━━ Record set

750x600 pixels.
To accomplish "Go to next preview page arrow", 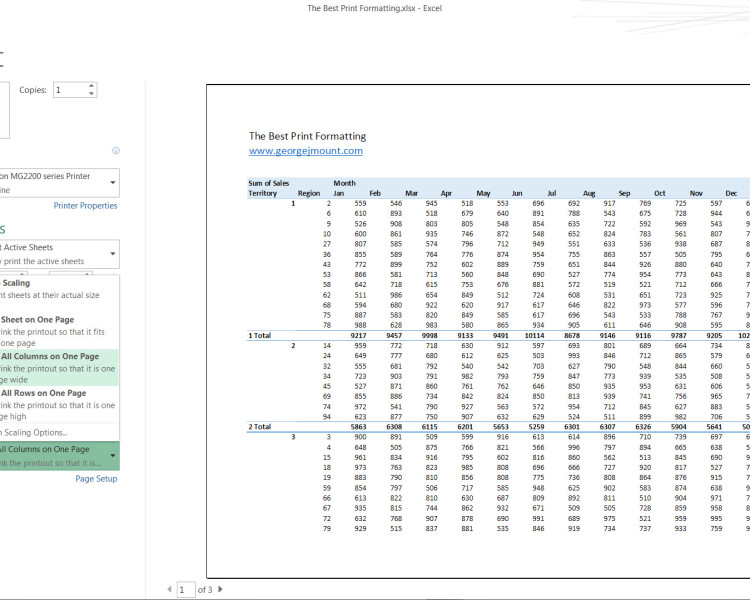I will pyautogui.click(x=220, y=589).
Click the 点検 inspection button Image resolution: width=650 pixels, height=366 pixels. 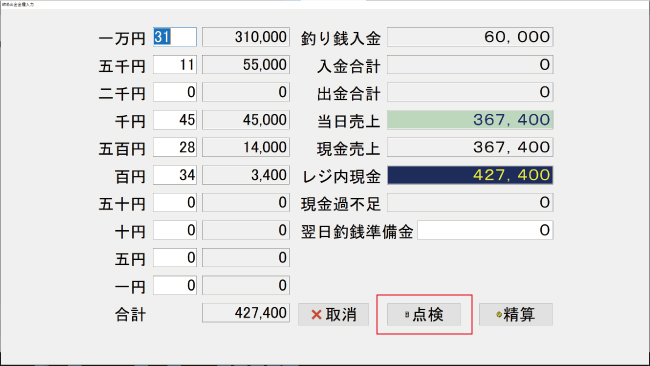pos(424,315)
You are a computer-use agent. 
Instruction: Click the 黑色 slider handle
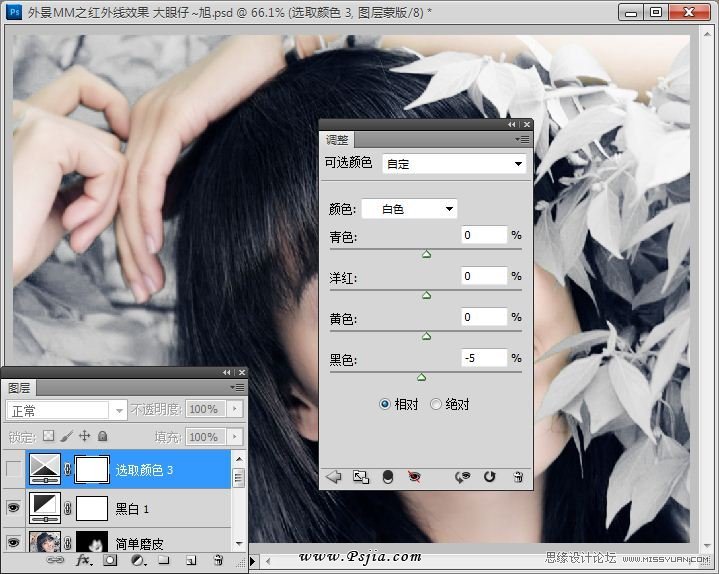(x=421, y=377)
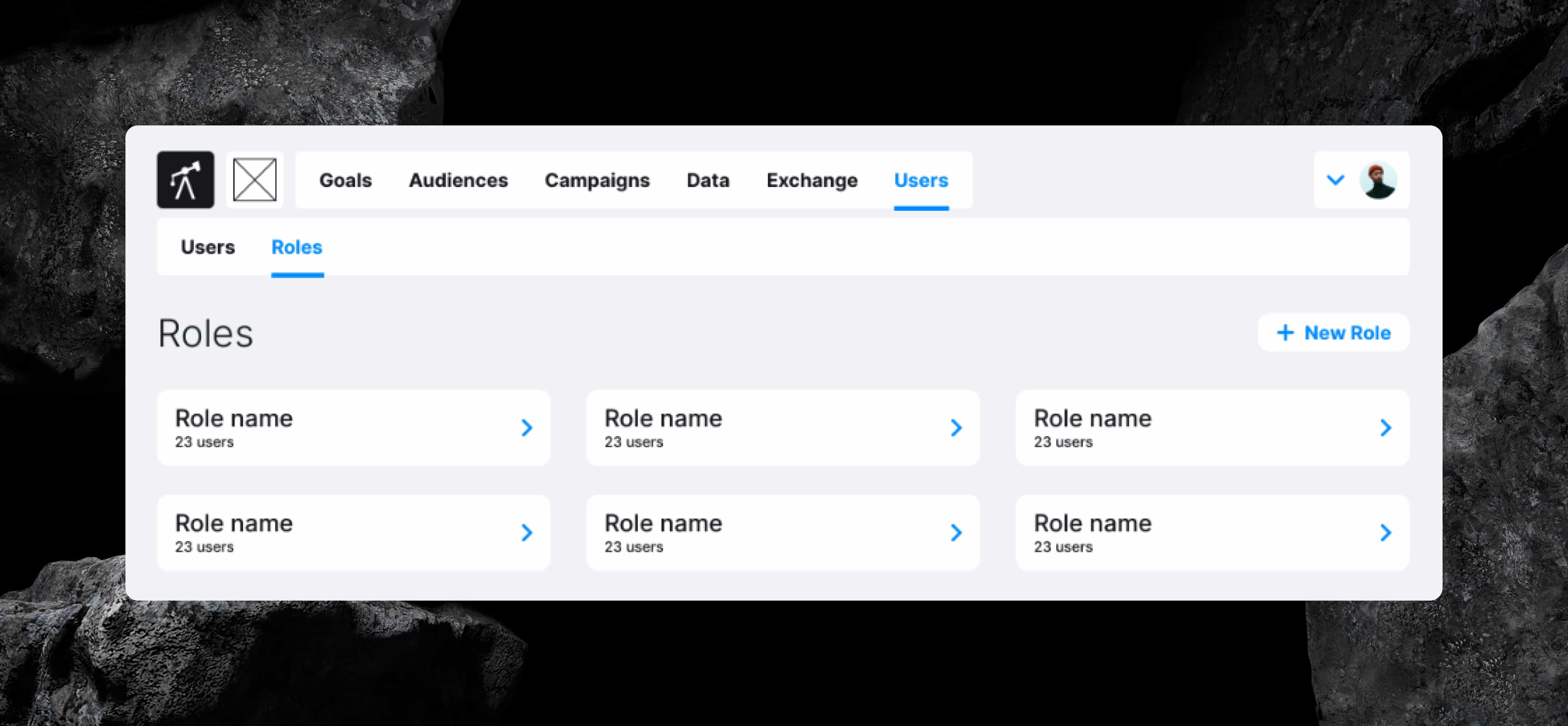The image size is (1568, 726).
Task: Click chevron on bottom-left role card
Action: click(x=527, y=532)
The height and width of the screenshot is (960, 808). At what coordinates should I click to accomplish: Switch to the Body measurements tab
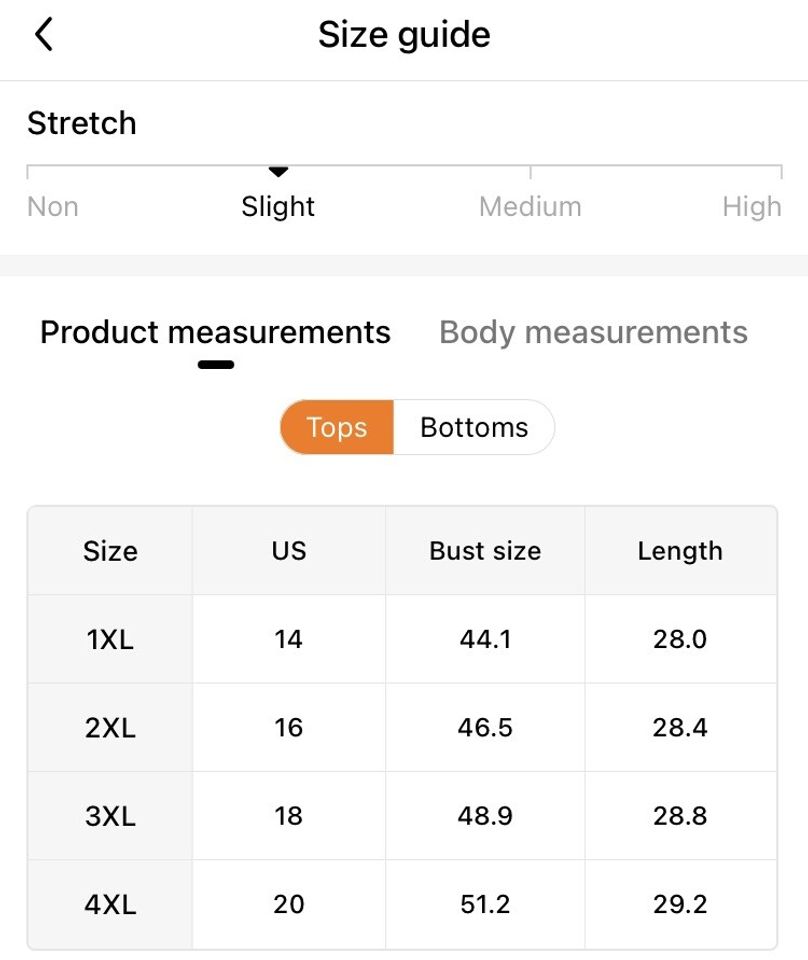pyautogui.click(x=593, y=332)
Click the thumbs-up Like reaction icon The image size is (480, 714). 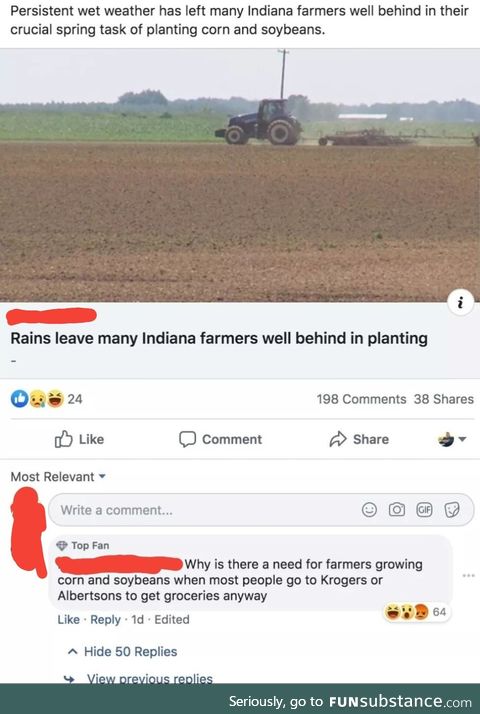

━━━━

Work to complete:
Rewrite the data from the line with "You are a computer-use agent." through the line with "Action: click(x=527, y=532)", swapping "slider handle" for "toggle switch" and keeping everything else the same. Omit the pictures.

Output:
You are a computer-use agent. 
Instruction: Click the 黑色 toggle switch
(x=421, y=377)
The image size is (1568, 726).
Task: Click chevron on bottom-left role card
Action: click(x=527, y=532)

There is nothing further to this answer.